Genotype-associated cerebellar profiles in ALS: focal cerebellar pathology and cerebro-cerebellar connectivity alterations

Abstract

Objective: Cerebellar disease burden and cerebro-cerebellar connectivity alterations are poorly characterised in amyotrophic lateral sclerosis (ALS) despite the likely contribution of cerebellar pathology to the clinical heterogeneity of the condition.

Methods: A prospective imaging study has been undertaken with 271 participants to systematically evaluate cerebellar grey and white matter alterations, cerebellar peduncle integrity and cerebro-cerebellar connectivity in ALS. Participants were stratified into four groups: (1) patients testing positive for GGGGCC repeat expansions in C9orf72, (2) patients carrying an intermediate-length repeat expansion in ATXN2, (3) patients without established ALS-associated mutations and (4) healthy controls. Additionally, the cerebellar profile of a single patient with ALS who had an ATXN2 allele length of 62 was evaluated. Cortical thickness, grey matter and white matter volumes were calculated in each cerebellar lobule complemented by morphometric analyses to characterise genotype-associated atrophy patterns. A Bayesian segmentation algorithm was used for superior cerebellar peduncle volumetry. White matter diffusivity parameters were appraised both within the cerebellum and in the cerebellar peduncles. Cerebro-cerebellar connectivity was assessed using deterministic tractography.

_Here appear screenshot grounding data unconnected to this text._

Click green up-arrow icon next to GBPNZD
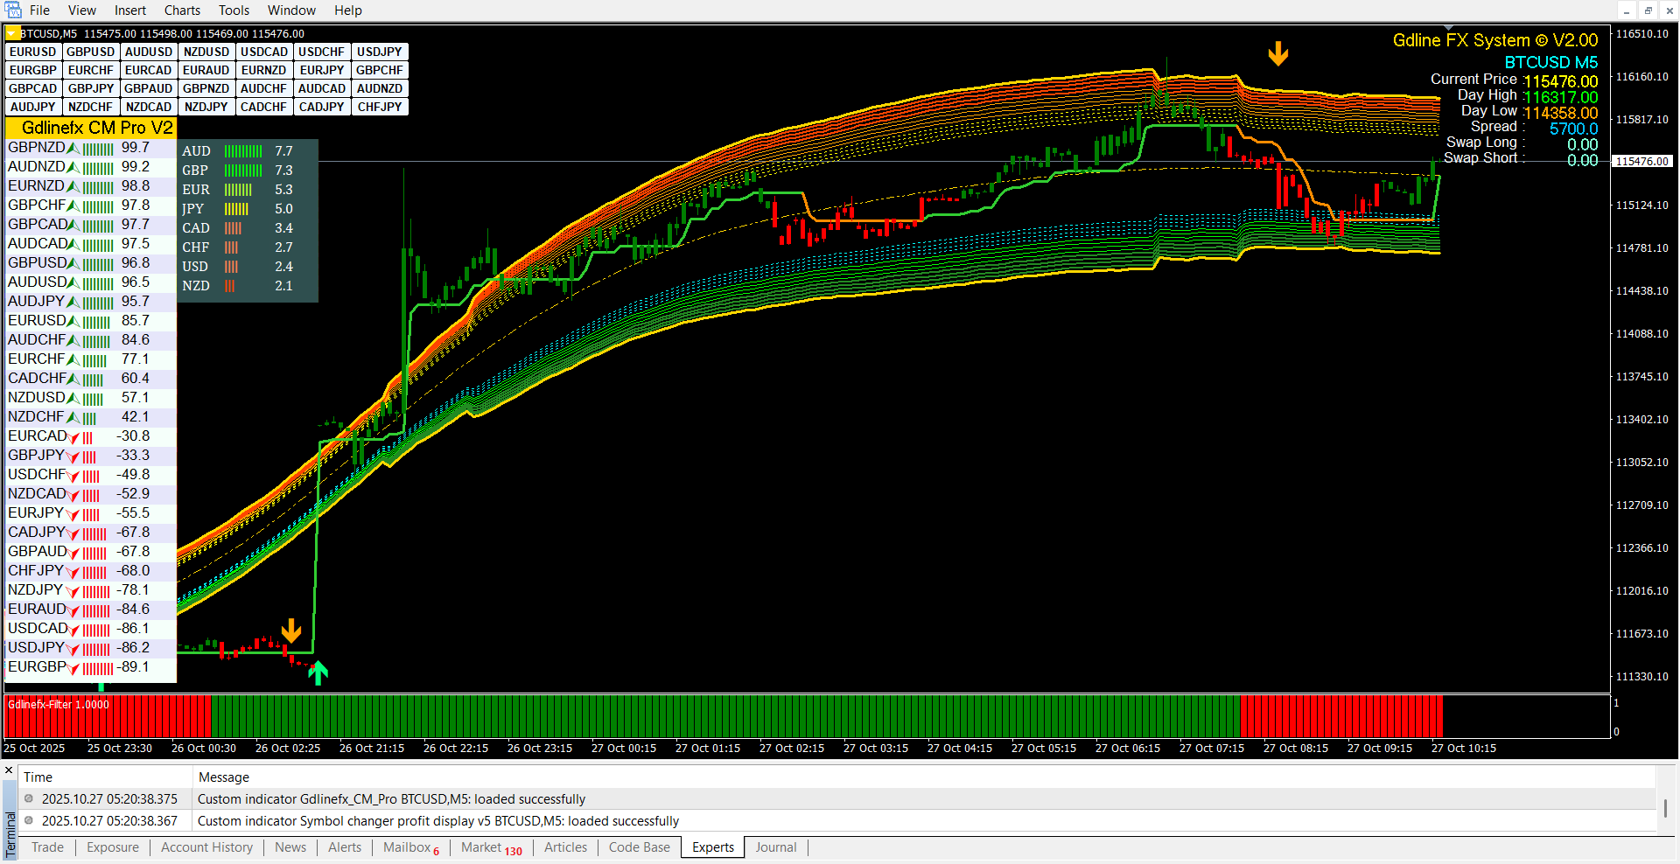This screenshot has height=864, width=1680. (x=74, y=149)
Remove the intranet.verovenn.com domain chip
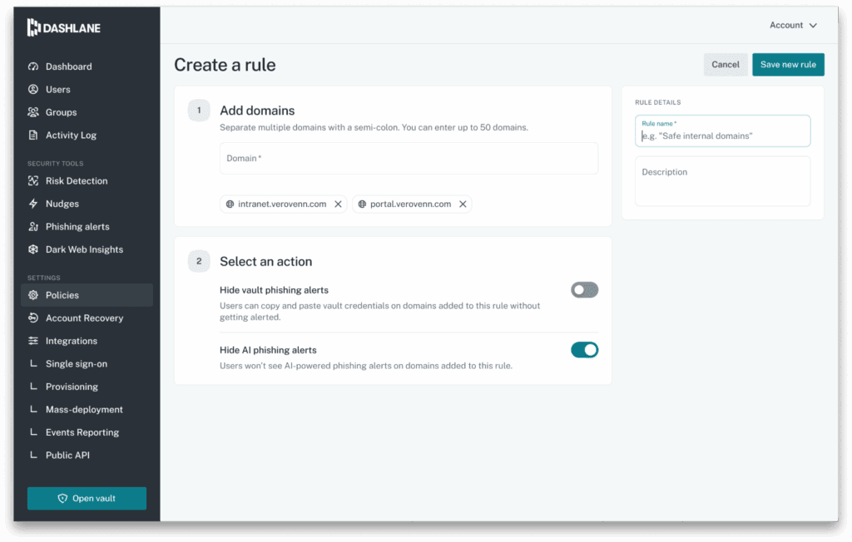The height and width of the screenshot is (542, 852). coord(338,204)
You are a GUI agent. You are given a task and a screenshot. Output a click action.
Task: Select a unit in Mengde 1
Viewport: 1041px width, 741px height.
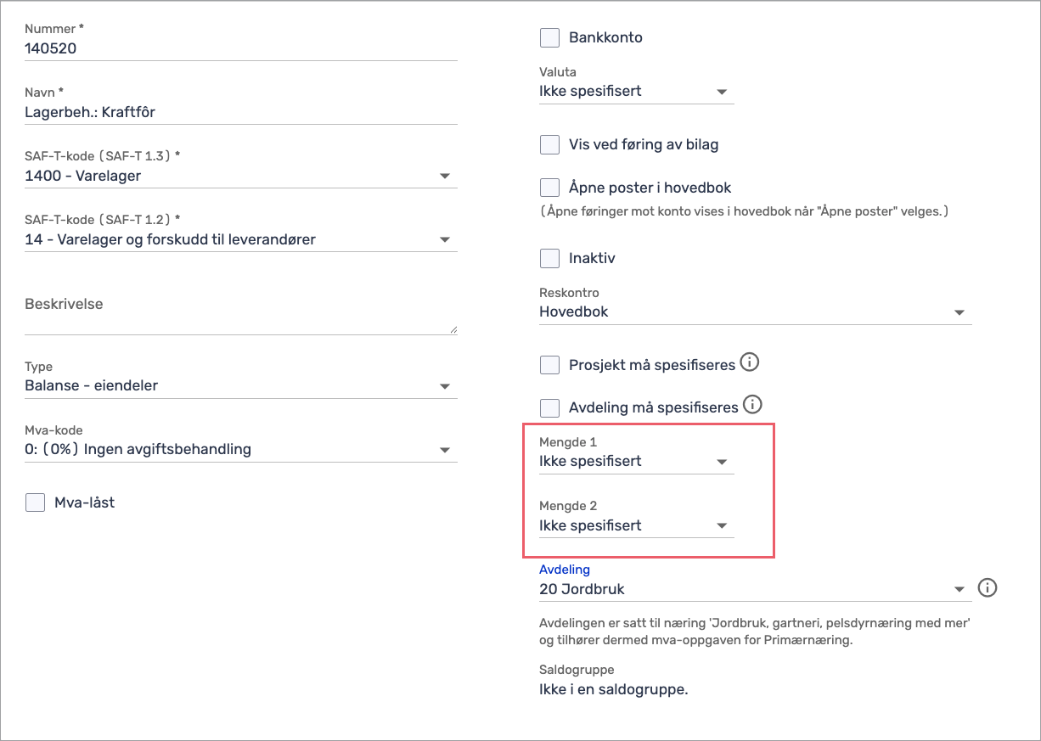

Results: Cerebellar pathology was confined to lobules I-V of the anterior lobe in patients with sporadic ALS in contrast to the considerable posterior lobe and vermis disease burden identified in C9orf72 mutation carriers. Patients with intermediate ATXN2 expansions did not exhibit significant cerebellar pathology.

Conclusions: Focal rather than global cerebellar degeneration characterises ALS. Pathognomonic ALS symptoms which are typically attributed to other anatomical regions, such as dysarthria, dysphagia, pseudobulbar affect, eye movement abnormalities and cognitive deficits, may be modulated, exacerbated or partially driven by cerebellar changes in ALS.

Figure 1

Tractography methods and anatomical targets for the fronto-ponto-cerebellar (FPC), parieto-ponto-cerebellar (PPC), occipito-ponto-cerebellar (OPC), temporo-ponto-cerebellar (TPC) and dentate-rubro-thalamo-cortical (DRTC) tracts.

Figure 2

Profile of ATXN2 repeat expansions in 977 Irish patients with ALS and 562 population-matched healthy controls. (A) Allele frequencies for ALS cases and controls for the larger ATXN2 allele observed per individual. (B) OR ±95% CI for ATXN2 repeat expansions in ALS, thresholded by each observed allele as a lower limit. Asterisks indicate repeat expansion size categories significantly associated with ALS (Fisher’s exact test p<2.4×10⁻³). ALS, amyotrophic lateral sclerosis.

Figure 3

Cerebellar grey matter alterations as indicated by focal partial volume reductions at p<0.05 FWE TFCE corrected for age, gender and total intracranial volumes. (A) Focal changes in ALS-C9 are indicated in blue and (B) changes in ALS-NEG patients in red-yellow. The Diedrichsen probabilistic cerebellar atlas is presented as underlay to aid localisation. MNI coordinates are provided on the right side of the figure for sagittal (x), coronal (y) and axial (z) views. ALS, amyotrophic lateral sclerosis; ALS-C9, patients who tested positive for GGGGCC repeat expansions in C9orf72; ALS-NEG, patients who tested negative for both ATXN2 and C9orf72; FWE, family-wise error; MNI, Montreal Neurological Institute; TFCE, threshold-free cluster enhancement.

Figure 4

Tract-based white matter changes in ALS as identified by FA, AD and RD alterations at p<0.01 TFCE adjusted for age and gender. Changes in ALS-C9 are indicated in blue (top), and changes in ALS-NEG are shown in red-yellow (bottom). The Diedrichsen probabilistic cerebellar atlas is presented as underlay to aid localisation. MNI coordinates are provided on the right side of the figure for sagittal (x), coronal (y) and axial (z) views. AD, axial diffusivity; ALS, amyotrophic lateral sclerosis; ALS-C9, patients who tested positive for GGGGCC repeat expansions in C9orf72; ALS-NEG, patients who tested negative for both ATXN2 and C9orf72; FA, fractional anisotropy; MNI, Montreal Neurological Institute; RD, radial diffusivity; TFCE, threshold-free cluster enhancement.